You can create coding Questions to test the most relevant skills of the Candidates. By creating Questions that require Candidates to write real working code and not just pseudocode, you can ensure that Candidates have the required skills for the role.
- You must be logged in to your HackerRank for Work account.
1. Click the Library tab on the home page and then click Create Question.
2. In the Select Question Type dialog box, click Coding.
3. In the Problem Statement page, specify:
A. Problem Name
The problem name should be short and topical. It should not give any hints to solve the problem.
Tags are words or phrases that help with searchability and organization of your questions. You can add the existing tags or create new tags and set the difficulty level for your Question by associating the tags as Easy, Medium or Hard. Alternatively, associate custom Tags to identify your Question by its complexity or levels.
a. Click the Tags drop-down, and type a keyword. Example, Easy.
b. Click Add, the “Easy” tag is associated with the Question.
When you view your Questions in the Library, the associated tags will be indicated for every Question. You can use these Tags to generate candidate reports and performance graphs.
Refer Setting the Difficulty Level for Questions for more information.
C. Problem Description
A good problem statement should comprise a clear and detailed problem description, at least one sample test case with an explanation, and constraints of the problem.
Click the Templates option to use the predefined HackerRank's Coding Question template to define your problem clearly.
Refer to the Defining the Problem Statement: Coding and Database Engineer Questions topic for more information.
D. Internal Notes
Internal notes are for later reference. You can include a rubric about scoring the questions or write solutions to the problems in this section. These can be used by your team while evaluating the test. This step is optional.
Note: Internal notes are only visible to your team and you.
You can support your problem statement and internal notes by attaching a relevant reference file in these sections. Refer to the How to Attach a File to a Problem Statement topic for more information.
E. Click Save & Proceed.
4. In the Languages page:
A. Click Clear all and then select the check boxes for the allowed languages to answer this particular problem.
B. In the Code Stub section, specify the function name, return type, and optionally add function parameters and then click Generate Code to generate the code stub.
Generating Code Stubs
Refer to the Coding question: code stub topic for more information.
Step Result: A dialog box is displayed that lists the languages for which auto-generated code stub is not supported.
Programming languages for which Code Stubs are not supported
This dialog box is only displayed if your allowed languages include one or more unsupported language for automatically generated code stub.
C. In the displayed dialog box, you can either choose to deselect the unsupported languages for automatically generated code stub or keep these languages and then click Yes, Generate Code.
If you deselect the languages, then those languages are not allowed for answering this question. If you keep these languages, you have to manually select the language in the Default Stub section and type the code stub.
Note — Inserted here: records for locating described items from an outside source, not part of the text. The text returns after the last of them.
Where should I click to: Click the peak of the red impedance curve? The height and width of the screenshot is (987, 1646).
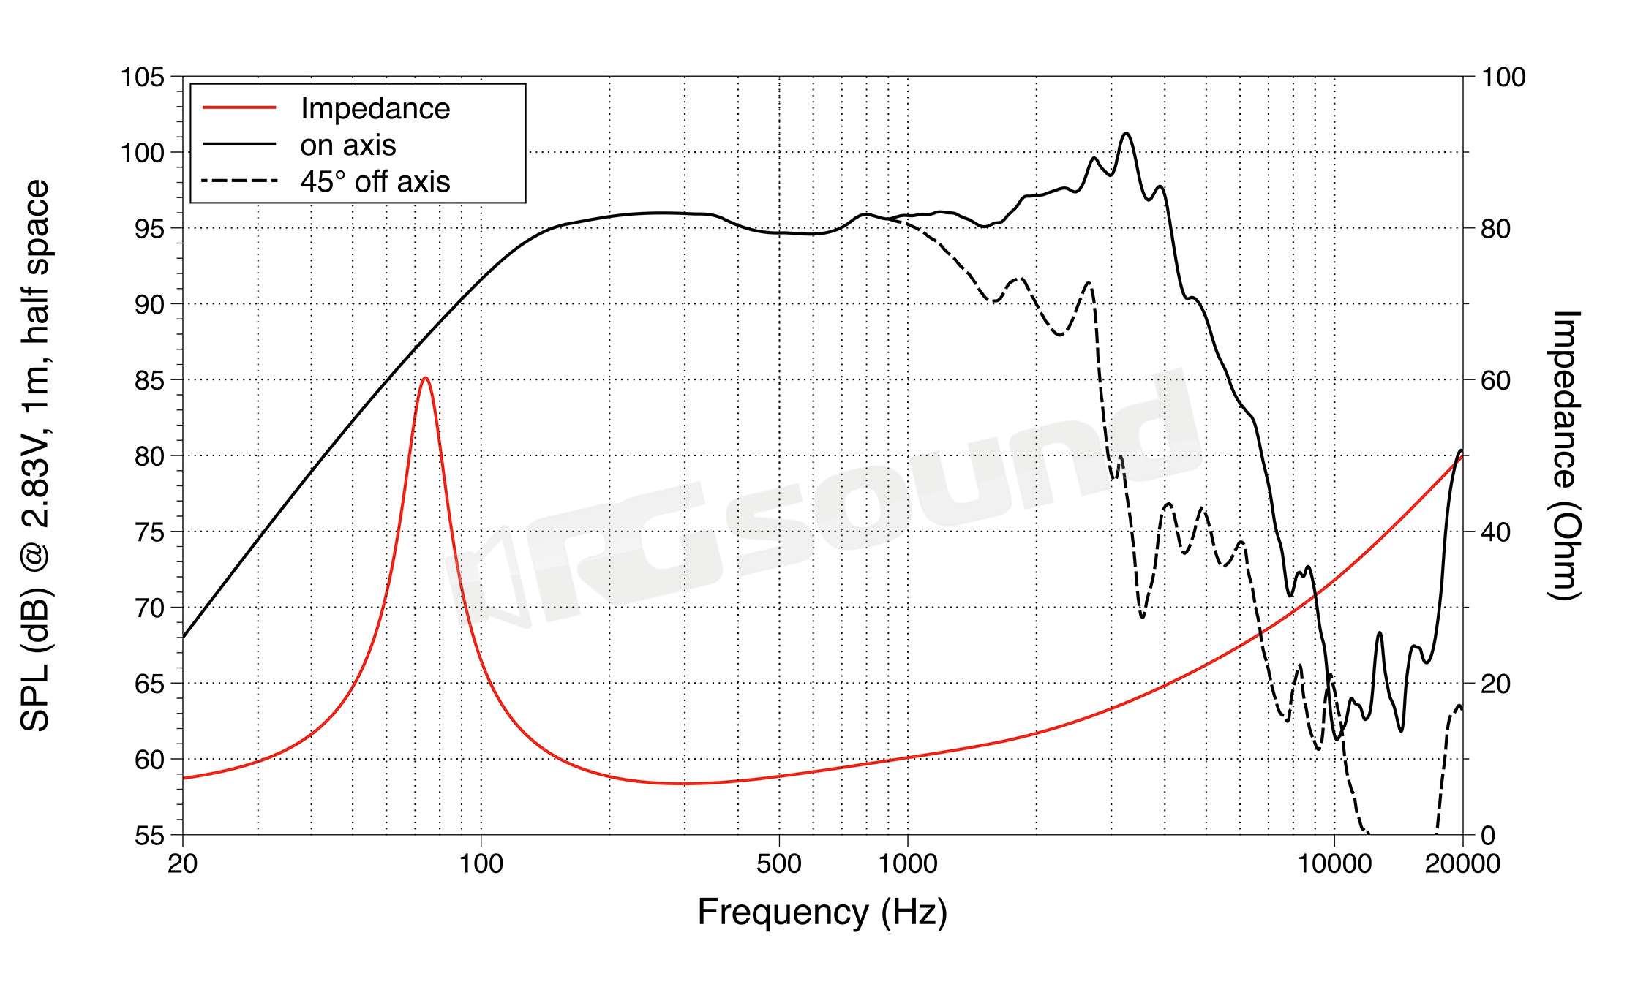pos(425,378)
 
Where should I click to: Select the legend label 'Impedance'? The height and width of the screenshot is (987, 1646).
pos(375,108)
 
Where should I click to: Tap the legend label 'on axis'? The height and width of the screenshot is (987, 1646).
pos(348,145)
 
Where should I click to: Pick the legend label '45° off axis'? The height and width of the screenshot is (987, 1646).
pos(375,181)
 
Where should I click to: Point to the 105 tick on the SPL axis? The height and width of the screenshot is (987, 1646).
pos(143,77)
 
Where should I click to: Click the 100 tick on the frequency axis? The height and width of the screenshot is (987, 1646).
pos(481,864)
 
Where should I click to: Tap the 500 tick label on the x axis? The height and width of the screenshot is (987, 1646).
pos(779,864)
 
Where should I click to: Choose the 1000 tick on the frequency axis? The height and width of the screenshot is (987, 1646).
pos(907,864)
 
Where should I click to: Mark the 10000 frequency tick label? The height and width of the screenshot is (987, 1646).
pos(1334,864)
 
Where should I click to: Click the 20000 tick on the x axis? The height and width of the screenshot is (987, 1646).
pos(1462,864)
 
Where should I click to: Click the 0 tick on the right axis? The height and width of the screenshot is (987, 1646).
pos(1488,835)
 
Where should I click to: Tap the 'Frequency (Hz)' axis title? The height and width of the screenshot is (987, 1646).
pos(822,912)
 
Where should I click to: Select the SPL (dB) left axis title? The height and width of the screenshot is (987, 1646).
pos(35,455)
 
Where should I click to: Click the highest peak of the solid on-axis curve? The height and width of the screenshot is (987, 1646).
pos(1126,133)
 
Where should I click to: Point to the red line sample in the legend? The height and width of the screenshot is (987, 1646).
pos(239,107)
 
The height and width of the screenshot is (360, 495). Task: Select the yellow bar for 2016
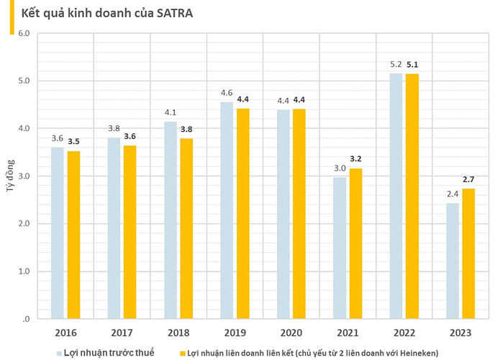click(x=73, y=235)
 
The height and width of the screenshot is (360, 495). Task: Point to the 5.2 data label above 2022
click(x=396, y=64)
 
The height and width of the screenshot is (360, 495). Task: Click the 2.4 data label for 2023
click(x=452, y=194)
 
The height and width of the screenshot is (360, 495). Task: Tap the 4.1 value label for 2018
click(x=170, y=113)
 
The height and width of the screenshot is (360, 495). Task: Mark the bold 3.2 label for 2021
click(x=355, y=159)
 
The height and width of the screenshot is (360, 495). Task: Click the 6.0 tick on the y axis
click(x=23, y=33)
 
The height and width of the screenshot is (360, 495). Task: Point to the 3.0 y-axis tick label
click(x=23, y=176)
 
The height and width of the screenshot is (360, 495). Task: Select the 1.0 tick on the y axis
click(x=23, y=271)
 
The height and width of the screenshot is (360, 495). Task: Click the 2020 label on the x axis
click(x=290, y=333)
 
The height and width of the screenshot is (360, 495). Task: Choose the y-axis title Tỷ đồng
click(x=10, y=176)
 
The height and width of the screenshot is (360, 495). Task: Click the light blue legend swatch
click(x=60, y=354)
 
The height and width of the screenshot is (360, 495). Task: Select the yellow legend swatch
click(x=182, y=354)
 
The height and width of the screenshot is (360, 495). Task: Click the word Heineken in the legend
click(x=414, y=354)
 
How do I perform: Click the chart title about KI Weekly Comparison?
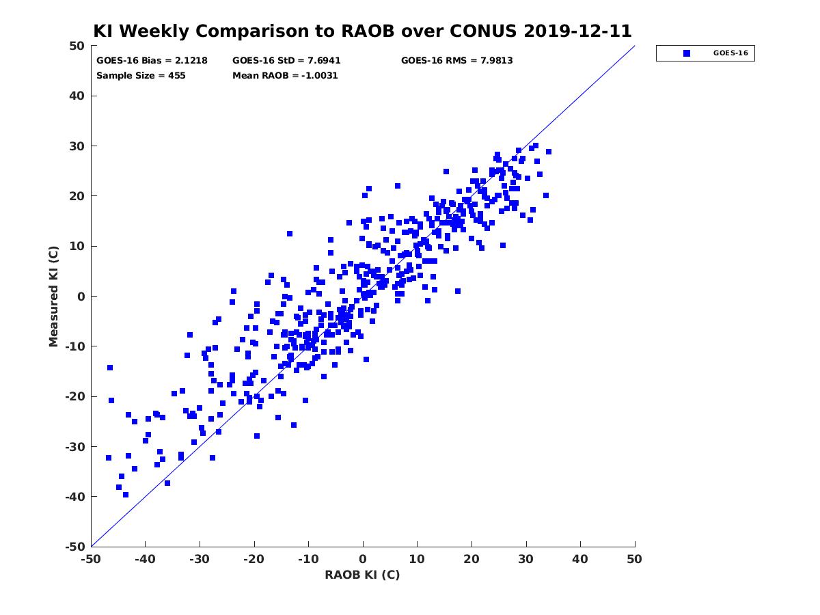(x=362, y=31)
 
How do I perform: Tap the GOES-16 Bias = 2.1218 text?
(x=152, y=61)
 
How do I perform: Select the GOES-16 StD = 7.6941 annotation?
(x=286, y=61)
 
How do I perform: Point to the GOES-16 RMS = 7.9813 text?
(x=456, y=61)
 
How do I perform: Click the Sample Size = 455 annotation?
(x=141, y=75)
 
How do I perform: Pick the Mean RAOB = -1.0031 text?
(x=285, y=75)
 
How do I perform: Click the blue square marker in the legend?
(x=686, y=53)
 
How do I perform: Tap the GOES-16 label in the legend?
(x=730, y=53)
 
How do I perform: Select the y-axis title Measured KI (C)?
(x=53, y=296)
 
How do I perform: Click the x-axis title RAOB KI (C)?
(x=362, y=574)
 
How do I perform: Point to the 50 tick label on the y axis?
(x=77, y=46)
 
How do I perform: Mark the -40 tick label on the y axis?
(x=75, y=497)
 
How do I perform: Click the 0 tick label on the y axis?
(x=81, y=297)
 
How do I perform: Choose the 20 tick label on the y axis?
(x=77, y=196)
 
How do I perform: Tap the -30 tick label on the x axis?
(x=200, y=559)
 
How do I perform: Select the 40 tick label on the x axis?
(x=580, y=559)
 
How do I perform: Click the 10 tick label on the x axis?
(x=417, y=559)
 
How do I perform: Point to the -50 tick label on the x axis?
(x=91, y=559)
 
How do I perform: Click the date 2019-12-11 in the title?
(x=577, y=31)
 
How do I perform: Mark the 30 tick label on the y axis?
(x=77, y=146)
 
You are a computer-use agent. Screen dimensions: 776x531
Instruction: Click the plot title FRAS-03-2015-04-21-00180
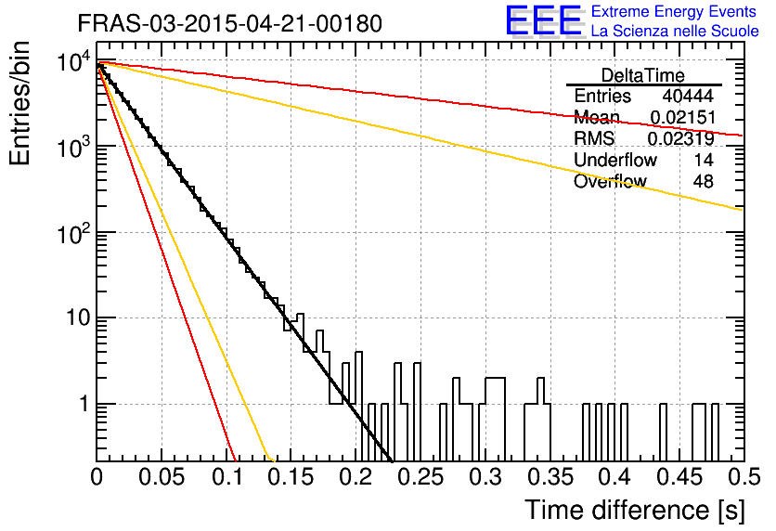(230, 23)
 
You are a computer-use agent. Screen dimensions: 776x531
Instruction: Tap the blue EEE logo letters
(543, 20)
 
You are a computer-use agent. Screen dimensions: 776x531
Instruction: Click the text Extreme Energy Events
(674, 11)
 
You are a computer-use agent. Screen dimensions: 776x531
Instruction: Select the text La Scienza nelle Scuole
(675, 31)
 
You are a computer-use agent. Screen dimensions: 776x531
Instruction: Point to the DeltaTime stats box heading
(643, 75)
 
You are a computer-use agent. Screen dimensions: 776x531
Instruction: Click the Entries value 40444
(688, 96)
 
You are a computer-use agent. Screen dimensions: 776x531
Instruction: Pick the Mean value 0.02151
(683, 117)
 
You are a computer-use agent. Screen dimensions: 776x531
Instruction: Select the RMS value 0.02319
(681, 138)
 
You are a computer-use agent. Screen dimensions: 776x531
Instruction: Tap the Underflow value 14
(704, 160)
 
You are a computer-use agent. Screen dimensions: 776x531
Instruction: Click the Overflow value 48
(704, 181)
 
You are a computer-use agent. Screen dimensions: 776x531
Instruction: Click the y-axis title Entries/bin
(19, 104)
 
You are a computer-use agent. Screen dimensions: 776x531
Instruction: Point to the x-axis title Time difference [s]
(635, 510)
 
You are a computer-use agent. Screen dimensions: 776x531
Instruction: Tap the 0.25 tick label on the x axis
(421, 477)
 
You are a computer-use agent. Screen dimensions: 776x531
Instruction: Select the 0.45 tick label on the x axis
(680, 477)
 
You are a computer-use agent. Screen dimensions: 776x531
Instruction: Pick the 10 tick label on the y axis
(78, 317)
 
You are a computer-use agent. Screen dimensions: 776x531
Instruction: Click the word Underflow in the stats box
(615, 160)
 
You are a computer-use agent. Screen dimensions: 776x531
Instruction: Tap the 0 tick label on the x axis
(97, 477)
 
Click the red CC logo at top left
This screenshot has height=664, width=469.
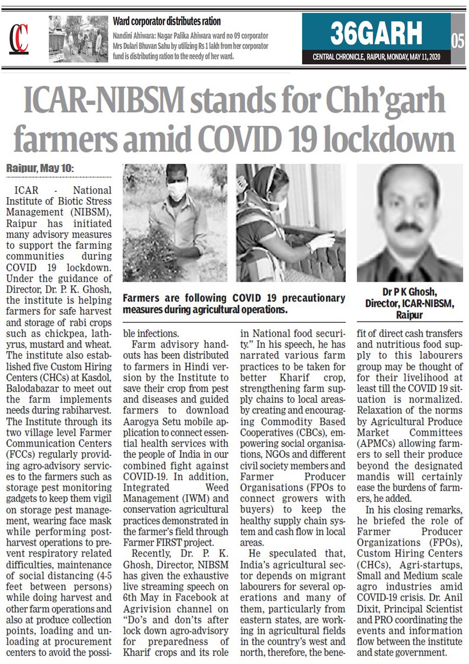click(19, 38)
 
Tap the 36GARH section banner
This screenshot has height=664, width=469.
click(376, 33)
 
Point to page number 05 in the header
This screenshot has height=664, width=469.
click(458, 41)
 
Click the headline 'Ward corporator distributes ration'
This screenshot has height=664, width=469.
click(166, 21)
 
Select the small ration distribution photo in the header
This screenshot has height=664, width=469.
click(78, 39)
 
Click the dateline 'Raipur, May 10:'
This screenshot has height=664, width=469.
click(40, 168)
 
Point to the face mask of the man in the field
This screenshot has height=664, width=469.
click(177, 190)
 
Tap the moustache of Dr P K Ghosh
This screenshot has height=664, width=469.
click(408, 227)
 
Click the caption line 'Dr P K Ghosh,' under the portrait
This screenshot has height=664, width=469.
click(409, 292)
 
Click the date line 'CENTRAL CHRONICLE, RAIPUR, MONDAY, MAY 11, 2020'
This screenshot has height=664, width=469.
click(376, 57)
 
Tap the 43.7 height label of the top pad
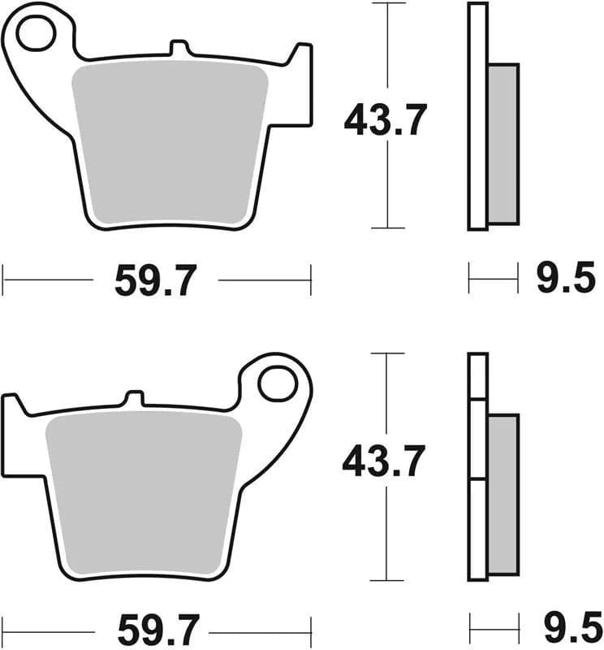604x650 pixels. (x=385, y=121)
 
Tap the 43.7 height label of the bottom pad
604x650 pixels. (x=384, y=463)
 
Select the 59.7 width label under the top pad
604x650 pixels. (x=155, y=281)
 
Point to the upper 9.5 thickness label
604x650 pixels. (x=566, y=281)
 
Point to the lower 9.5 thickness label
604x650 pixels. (x=566, y=627)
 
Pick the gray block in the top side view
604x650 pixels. (x=503, y=144)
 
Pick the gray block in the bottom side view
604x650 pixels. (x=503, y=496)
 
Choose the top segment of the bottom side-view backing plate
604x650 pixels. (x=478, y=375)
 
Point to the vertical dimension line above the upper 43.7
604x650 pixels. (x=389, y=49)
Step Result: In the Default Stub section, you can select the languages from the drop down menu to see the generated code stub.
D. Click Save & Proceed.
5. In the Test Cases section of the displayed page, perform one of the following operations:
A. If you want to add test cases one by one, click Add test case. In the Add Test Case dialog box:
i. Specify the name of the test case.
ii. Select the difficulty level of the particular test case.
iii. Enter a score for this test case. If the code passes this particular test case, this score is assigned. The sum of scores of all test cases is the total score assigned to a coding question.
Note: You must assign a score to a particular test case, depending on the difficulty level of the test case.
iv. Specify the input and expected output values for the test case.
v. Optional: Select the Mark as sample test case check box if you want this case to be a sample test case.
vi. Click Save.
Repeat the steps illustrated in 5A to add more test cases.
Refer to the Coding question: test cases topic for more information on test cases.
B. Click Upload as .zip to upload multiple test cases.
i. In the Upload Test Cases dialog box, click Choose File to upload a zip file that contains test cases from your local system.
ii. Click Upload to upload the zip file.
This method is preferred when either the size of input and output is large, or the number of test cases is large. The input files in the zip are named input000.txt, input001.txt, and so on. The output files are named output000.txt, output001.txt and so on.
iii. Click + Add test case to add a test case for the problem. In the displayed dialog box:
iv. Click Upload as .zip.
6. Click Save Question to save the question and exit.
7. Alternatively, click Save & Add another to save this question and proceed to create another one.
8. The Questions you create are stored in the HackerRank Library under the “My Company questions” section. The Question type and the associated tags are indicated below every Question title as shown below.
While in the Library, you can proceed to create more questions or add Questions to your Tests.